The sight hit harder than he expected. Lia wasn’t just his commanding officer; she was his friend. They’d served together for years, first as peers, and then as leader and led. He forced the concern from his mind for now, shifting his focus outward, taking
inventory. The Zet: unrestrained, but contained. Security: perimeter established, weapons up, spacing solid. Helm: Varik at the console, movements sharp but efficient. Center: Lahl standing her ground, half-turned toward both the Zet and the injured captain,
the posture of someone juggling command whether she wanted it or not.
He stepped fully onto the bridge, boots thudding once against the deck. A few heads turned, security officers momentarily reassessing the newcomer before recognizing him. Wes gave a sharp nod as his rifle settled downward in the low read, his eyes fixed on
the Zet.
Rouiancet: What? What?
Lahl: The mercenary vessels are approaching us. We still have their leaders on the ship. Can anyone get me those two that were down in the diplomatic suite?

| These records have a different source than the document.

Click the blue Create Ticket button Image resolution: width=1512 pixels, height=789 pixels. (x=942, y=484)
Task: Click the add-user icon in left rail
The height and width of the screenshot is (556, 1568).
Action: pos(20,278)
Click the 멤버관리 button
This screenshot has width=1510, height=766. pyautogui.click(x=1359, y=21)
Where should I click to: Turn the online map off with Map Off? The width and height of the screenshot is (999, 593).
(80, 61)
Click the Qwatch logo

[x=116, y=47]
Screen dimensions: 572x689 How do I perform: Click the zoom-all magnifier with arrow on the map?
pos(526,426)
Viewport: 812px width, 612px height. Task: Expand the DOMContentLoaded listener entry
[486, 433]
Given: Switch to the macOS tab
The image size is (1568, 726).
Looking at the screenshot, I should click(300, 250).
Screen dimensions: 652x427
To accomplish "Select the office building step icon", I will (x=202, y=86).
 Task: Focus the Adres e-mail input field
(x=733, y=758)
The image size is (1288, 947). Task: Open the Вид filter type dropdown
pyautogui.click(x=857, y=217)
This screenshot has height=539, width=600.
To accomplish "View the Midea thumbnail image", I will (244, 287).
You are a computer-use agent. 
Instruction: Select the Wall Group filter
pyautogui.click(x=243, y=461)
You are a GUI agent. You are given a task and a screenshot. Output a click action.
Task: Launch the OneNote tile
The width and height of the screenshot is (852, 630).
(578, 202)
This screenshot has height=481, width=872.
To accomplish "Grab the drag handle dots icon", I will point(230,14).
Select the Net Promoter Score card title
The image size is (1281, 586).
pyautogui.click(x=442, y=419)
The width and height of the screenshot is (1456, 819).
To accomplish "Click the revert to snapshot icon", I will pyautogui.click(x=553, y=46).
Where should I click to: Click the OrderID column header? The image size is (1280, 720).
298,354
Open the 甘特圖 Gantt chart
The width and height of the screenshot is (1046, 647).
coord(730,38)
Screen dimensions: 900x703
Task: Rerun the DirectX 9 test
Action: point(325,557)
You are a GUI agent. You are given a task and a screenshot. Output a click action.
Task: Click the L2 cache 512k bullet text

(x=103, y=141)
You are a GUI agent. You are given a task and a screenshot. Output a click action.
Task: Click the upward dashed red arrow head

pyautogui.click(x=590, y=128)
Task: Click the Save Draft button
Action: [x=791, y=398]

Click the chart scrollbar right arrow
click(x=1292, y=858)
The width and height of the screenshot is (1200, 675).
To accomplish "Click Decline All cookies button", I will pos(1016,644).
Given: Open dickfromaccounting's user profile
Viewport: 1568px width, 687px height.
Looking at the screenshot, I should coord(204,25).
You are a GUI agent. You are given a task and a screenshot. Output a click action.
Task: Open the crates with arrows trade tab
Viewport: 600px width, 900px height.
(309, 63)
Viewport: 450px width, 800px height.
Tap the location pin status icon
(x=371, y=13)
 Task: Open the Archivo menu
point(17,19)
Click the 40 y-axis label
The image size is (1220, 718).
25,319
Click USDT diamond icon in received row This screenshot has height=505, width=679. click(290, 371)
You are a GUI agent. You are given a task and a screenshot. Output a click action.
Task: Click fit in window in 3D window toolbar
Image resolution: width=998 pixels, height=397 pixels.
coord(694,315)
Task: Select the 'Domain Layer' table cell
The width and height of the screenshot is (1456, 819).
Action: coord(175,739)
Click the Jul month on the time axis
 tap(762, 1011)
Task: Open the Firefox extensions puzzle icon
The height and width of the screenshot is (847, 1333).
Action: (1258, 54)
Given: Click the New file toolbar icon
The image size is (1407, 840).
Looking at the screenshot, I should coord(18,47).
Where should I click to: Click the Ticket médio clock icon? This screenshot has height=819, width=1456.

Is that possible?
Wes’s eyes flicked toward the forward viewscreen, where two ships now closed the distance toward the Butler. One was small, fast looking, like the kind of strike ship meant to dart in close and harry a larger target. The other loomed behind it, heavier, ugly
in its profile. Both designs were unfamiliar, but they carried the unmistakable look of vessels built for violence. The smaller ship broke ahead in a shallow arc.
Varik/Dius: Responses
Lahl: Dius, or whatever the Caves your name is, I will shoot you.
The Zet they’d encountered at Koreli IV had been proud, polished, a figure of authority. The creature standing before him now was a shadow of that being, deformed, unstable, almost grotesque. The rehusking process must have gone wrong, badly.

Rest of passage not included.